● **Passage**
Early England was composed of diverse groups of settlers. In his The Anglo-Saxon Age: A Very Short Introduction, John Blair recites that early in the fifth century, some decades after Germanic settlers first came as mercenaries in the Roman army, do we see immigrants which we now know as the English come in sizable numbers (3). So, this is to say Germanic tribes such as the Saxons, Jutes, and Angles. This was the primary ethnic melting pot which would spring forth Anglo-Saxon culture.

But, though we can say with some small degree of certainty that these were the primary settlers, we would be remiss if we left out the Frisians who “[had] been infiltrating the coastal settlements of Frisia in the early fifth century” (3). We need to add this apparent caveat because of Bede’s “overly neat” division; in reality, the ethnic division was blurred. Archaeology suggests that the population at large did not clearly differentiate themselves, which allowed for ethnic blending and, in the case of East Angles, manifest as their labor (metalworking), coming from one ethnic group, whereas their royalty tracing their lineage back to Sweden.

Migrants, traveling by sea and often in consequences of rising sea levels, would arrive in England as “small, disparate groups;” whose passage on the sea “must have weakened ethnic ties” which would enable the new types of settlements and social organization (4). All of this, in addition to the drastic depopulation which transpired in the early fifth and sixth centuries to the native Briton population, as they fled westward or to Brittany so as to escape disease and so-called Barbarian invaders, this set the stage for the creation of a distinct new territory, that which would eventually be called ‘England.’

Of course, neighboring peoples would also influence Anglo-Saxon culture. This can be seen in the Irish missionaries; contributing religious difference by converting pagan tribes, the success of Irish priests had lie in the cultural similarities that they shared with the pagan tribes, in that, each had originated within an underdeveloped warrior system. Though but one example, it is but a single fact among many other ethnic and cultural fusions.

● **Records shown**
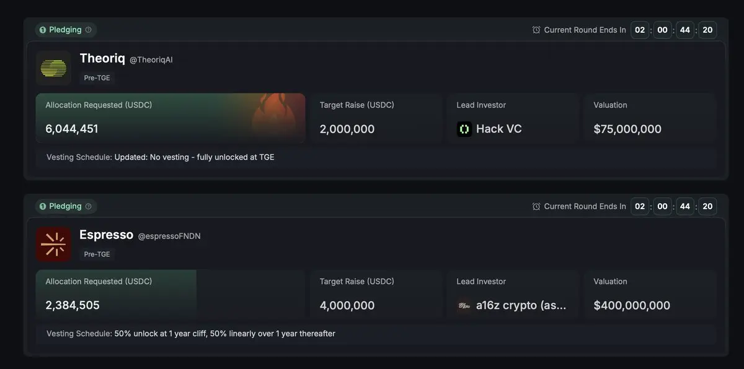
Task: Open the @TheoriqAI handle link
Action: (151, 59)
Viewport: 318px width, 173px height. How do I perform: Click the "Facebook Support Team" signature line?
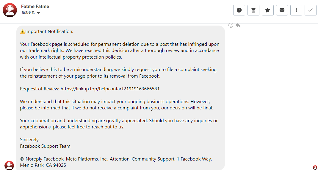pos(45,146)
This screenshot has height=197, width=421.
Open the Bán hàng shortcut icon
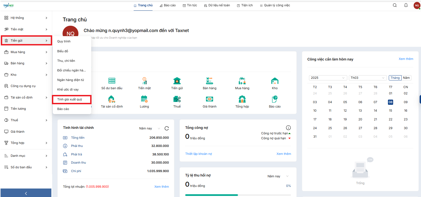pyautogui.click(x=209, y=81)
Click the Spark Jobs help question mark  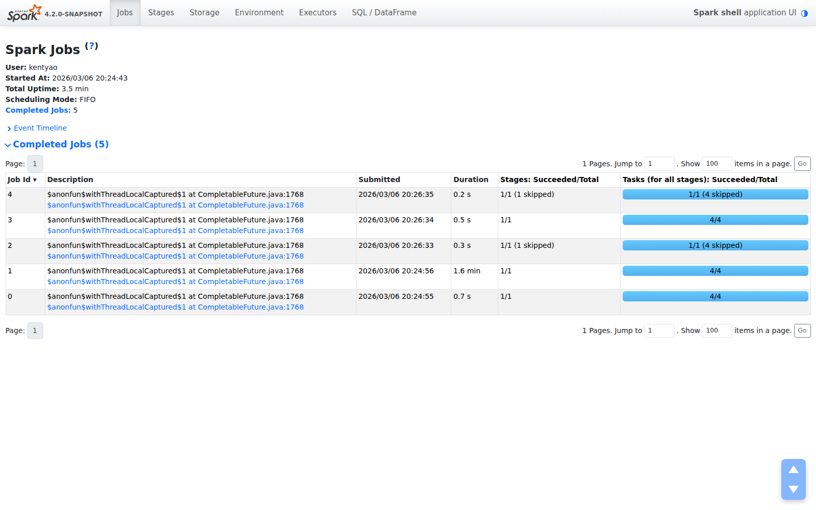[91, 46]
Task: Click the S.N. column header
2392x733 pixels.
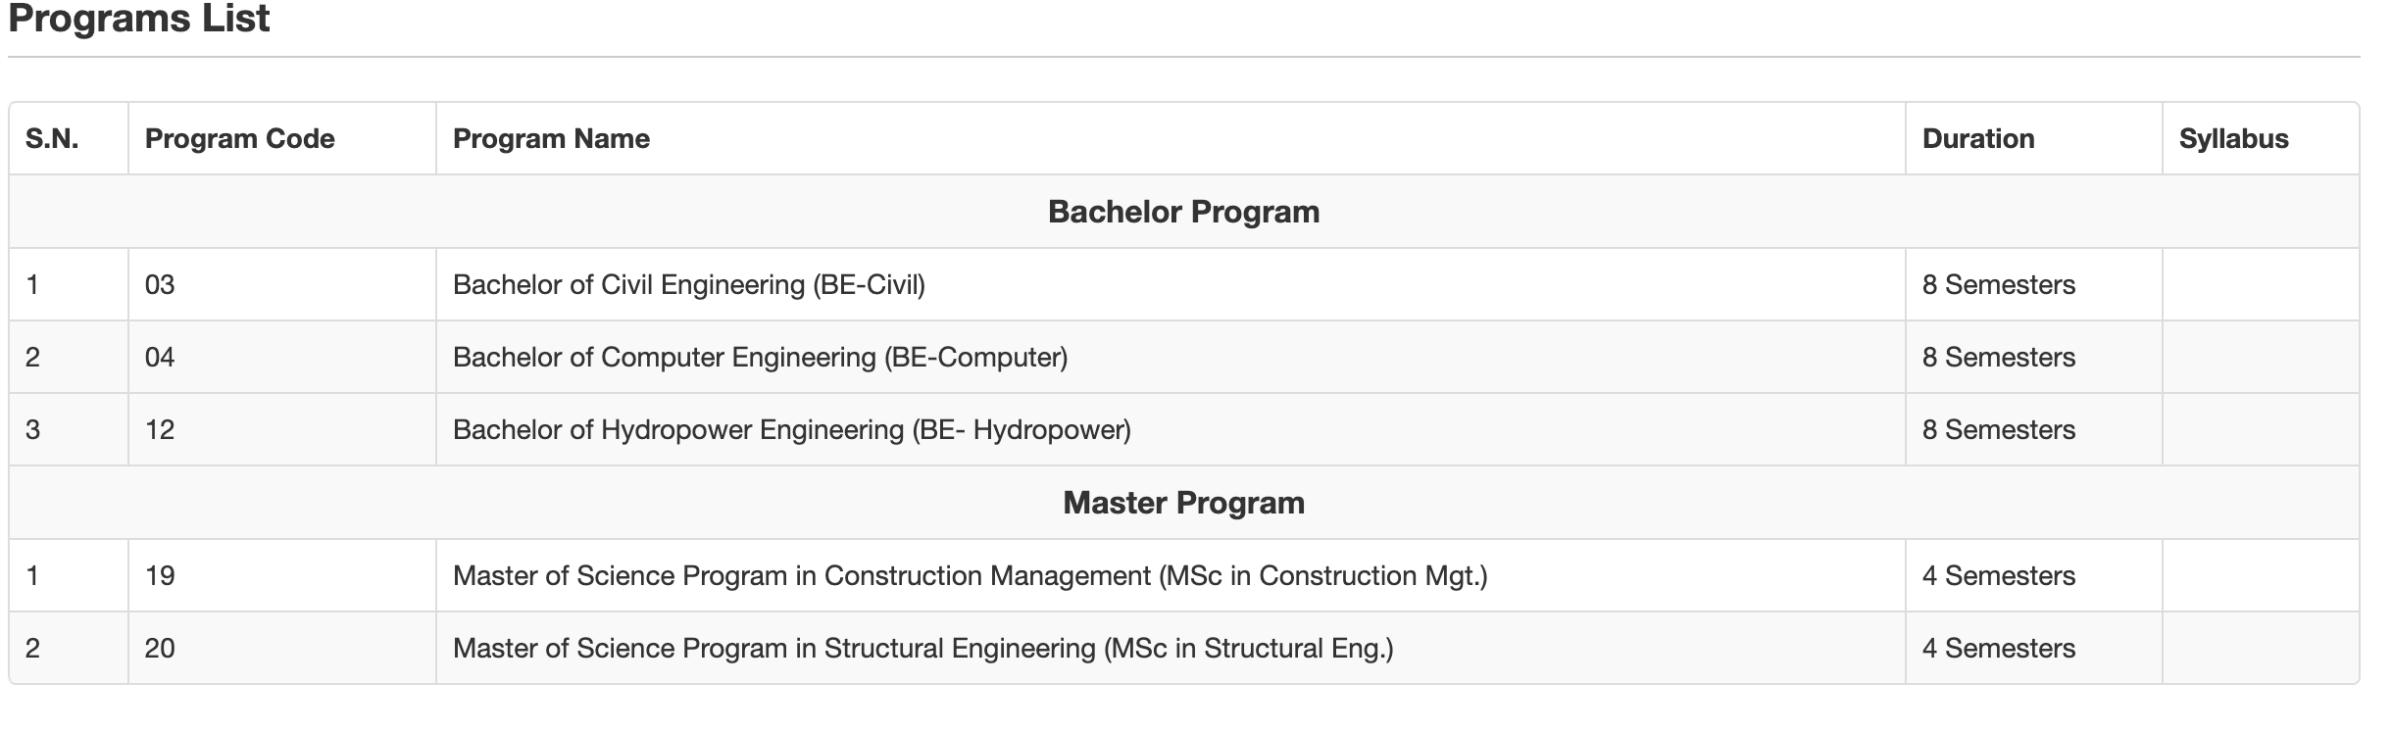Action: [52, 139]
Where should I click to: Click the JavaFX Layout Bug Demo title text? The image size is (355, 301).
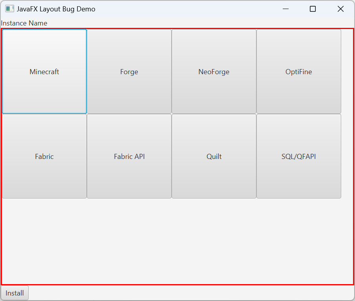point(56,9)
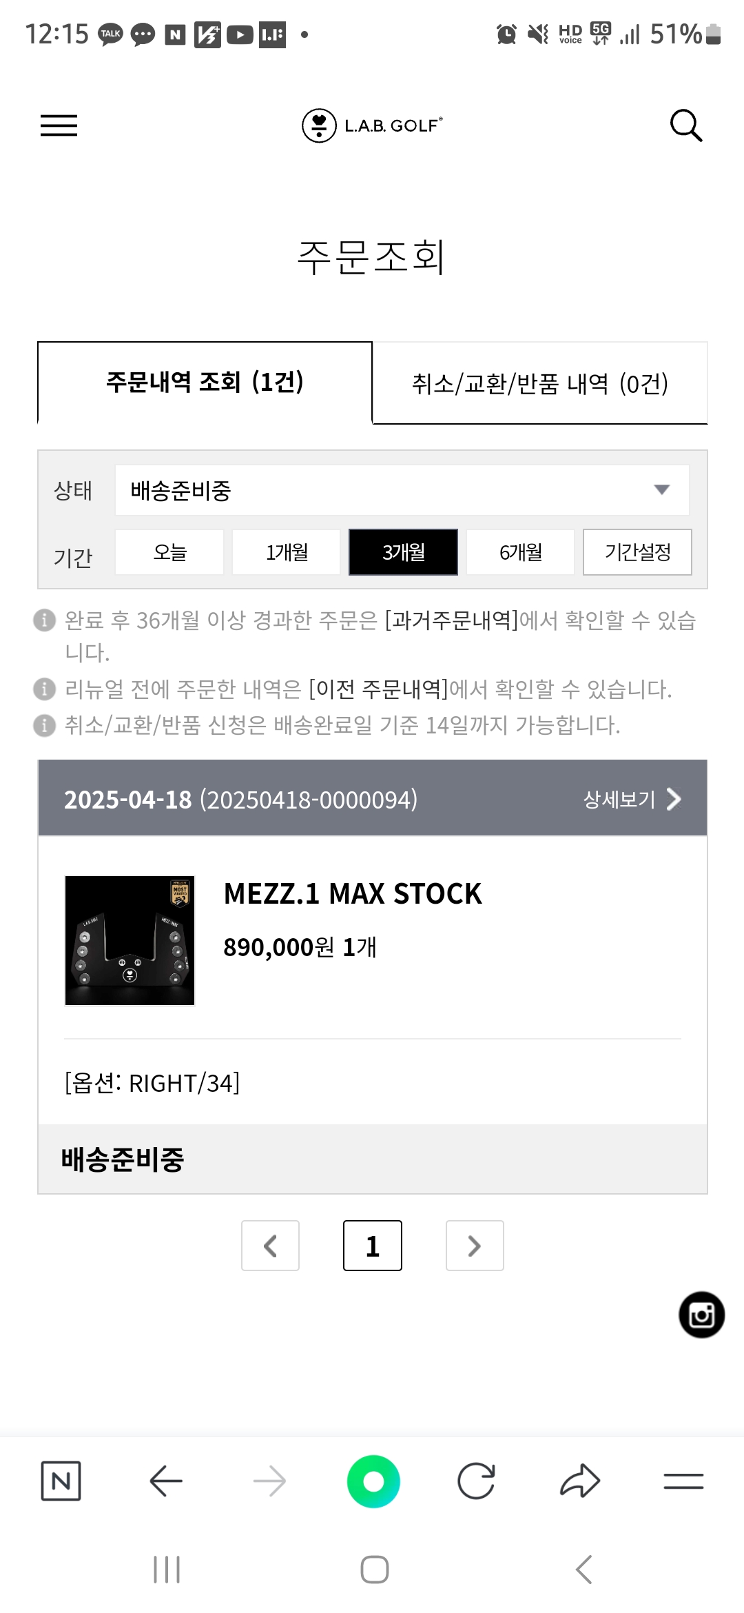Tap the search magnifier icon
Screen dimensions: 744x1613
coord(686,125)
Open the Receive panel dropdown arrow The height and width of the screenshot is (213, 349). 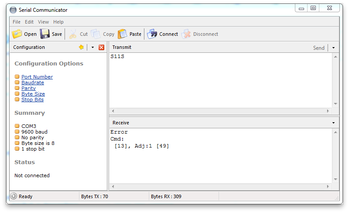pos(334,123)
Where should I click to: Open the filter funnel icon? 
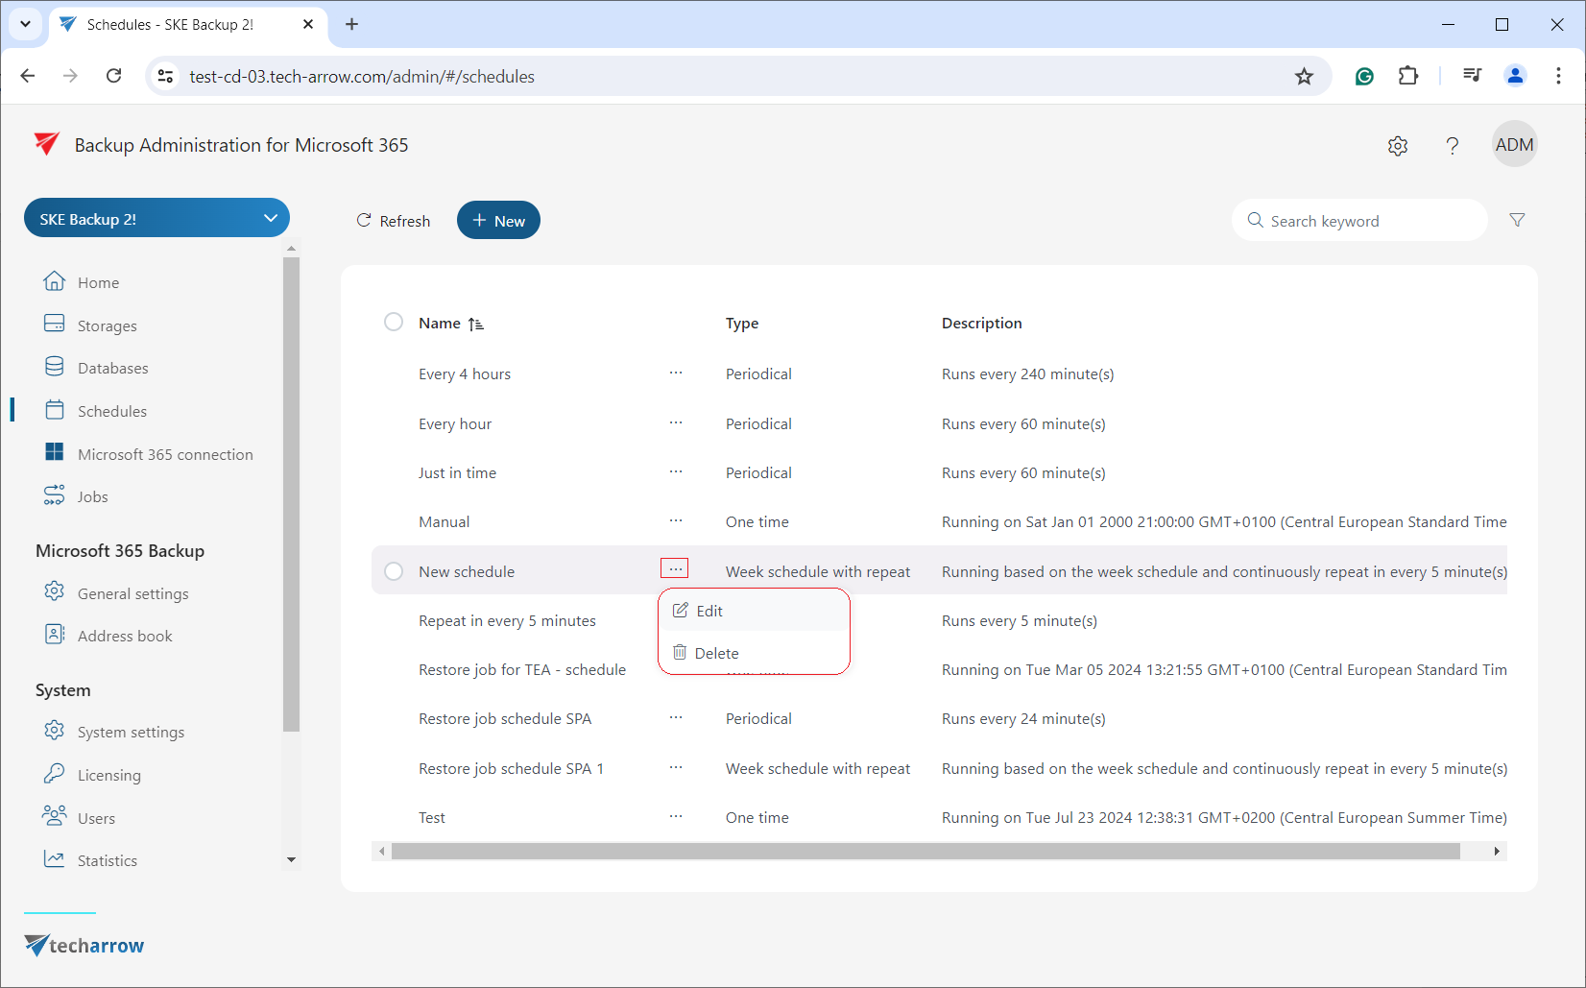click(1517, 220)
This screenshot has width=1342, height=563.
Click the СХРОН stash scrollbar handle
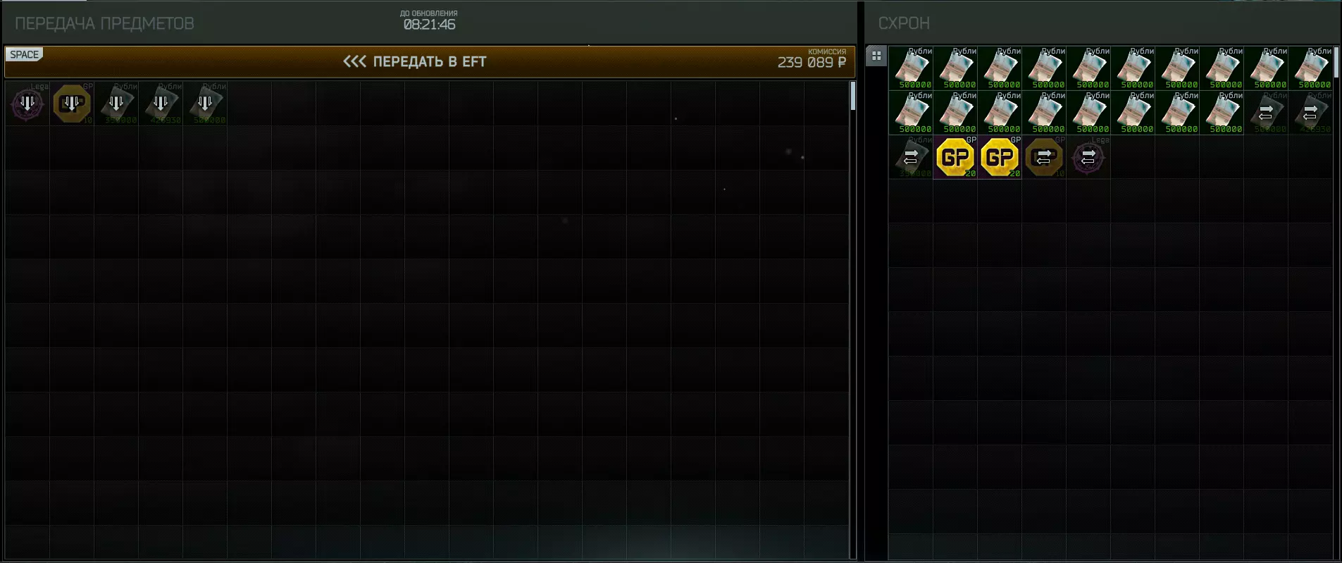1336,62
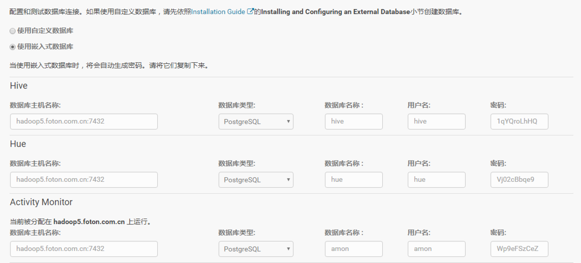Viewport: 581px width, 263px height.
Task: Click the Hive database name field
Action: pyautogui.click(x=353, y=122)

● **Complete the following**
[A] Quote the part of the passage on early England that opens with the words containing "Of course, neighboring" and closes with "and cultural fusions.".
[B] In the passage on early England, what did the native Briton population flee westward or to Brittany to escape?
[C] Write what follows the final sentence of the passage on early England.

● **Answers below**
[A]
Of course, neighboring peoples would also influence Anglo-Saxon culture. This can be seen in the Irish missionaries; contributing religious difference by converting pagan tribes, the success of Irish priests had lie in the cultural similarities that they shared with the pagan tribes, in that, each had originated within an underdeveloped warrior system. Though but one example, it is but a single fact among many other ethnic and cultural fusions.

[B] Disease and so-called Barbarian invaders.

[C]
Part of this multi-ethnic community meant, however, a tug-of-war between England’s Roman past and their non-Roman future. Over the course of England’s development, these two identities would form a dialectic within the culture and influence everything from art to religion; as artists, the peasant, and lord fought to carve out their own understanding of life, and what it meant to be ‘English,’ we would see the Roman and non-roman interact in a myriad of ways (such as life in the monasteries, which would be heavily influenced by Roman ideas).

Works Cited

Blair, John. The Anglo-Saxon Age: A Very Short Introduction. Oxford: Oxford U.P, 2000. Print.